Puppetmaster was a childhood favorite of my family's haha
the puppet master movie he posted on the previous page was written by s. craig zahler (the bone tomahawk, brawl in cell block 99 and dragged across concrete director). no idea if it's actually any good though lol
You block radical thrasher ? That's the franchise I'm talking about
Wtf is this post then?
Anyone seen Herzogs Meeting Gorbachev ? Thought it was pretty good , Herzog is the man still
he’s posted about two puppet master movies this past couple days. the one on this page was the original and zahler was probably like 10 years old when it came out, so not that one lol
Fucking board is going downhill, not obvious I'm referring to the most recent post ?? God damn
This was a terrible movie tbh. It's heavily indebted to Solaris, 2001: A Space Odyssey and Apocalypse Now, but it falls a lightyear short of its lofty ambitions. Brad Pitt journeys to the outer edge of the solar system in search of his father who has apparently gone rogue during a research mission to locate extraterrestrial intelligence (the Willard/Kurtz dynamic is obvious).But whereas Willard's encounters during his journey are meaningful and add to the story, Pitt's are empty and trite (a token action sequence on the Moon is completely tangential; even worse is the 'outer space rescue' episode during the trip to Mars). The peripheral characters like Donald Sutherland's aging veteran serve no wider purpose other than being narrative devices to provide Pitt's character with information on the search for his father. The climax, as Pitt approaches his father's location, aims for "understated" (which is fine as a goal) but instead all it achieves is "vacuous" with all the interesting philosophical questions pushed to the side in favour of a ridiculous outer space against-the-odds survival plot reminiscent of Gravity (which was also an average movie but at least didn't aim to be something it's not). Worst of all, the director has Pitt doing regular psychological reports via computer. It's such a lazy, spoonfed way to cover up crappy character development that as a device it would be embarrassing in a film student's work let alone in a Hollywood blockbuster.

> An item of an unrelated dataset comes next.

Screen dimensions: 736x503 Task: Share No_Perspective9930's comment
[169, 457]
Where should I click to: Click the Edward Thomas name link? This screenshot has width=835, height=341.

For years she nursed a desire to make a big metaphysical science-fiction movie, with a plot freely adapted from Moby-Dick. This strikes me as the perfect text for a director whose career has been a saga of prolonged deep dives and sudden, splashy reappearances. She still thinks she would like to do it, but probably not for the foreseeable future. She has yet to catch Ad Astra, James Gray’s acclaimed space saga, starring Brad Pitt as an astronaut on an obsessive search for his father. But she suspects that it might have slightly stolen her thunder.
“Every director has a labour-of-love project,” she says. “It’s like Stanley Kubrick always wanting to do Napoleon. So maybe I’ll make it when I’m 80 or something. But Ad Astra does feel a wee bit close to home. So yeah, James Gray probably got there first.”
It's too bad that there's this unspoken cap on "metaphysical sci-fi" film--as though a director makes one, and others think "oh well, maybe in a decade." Fuck that, give us more metaphysical sci-fi films!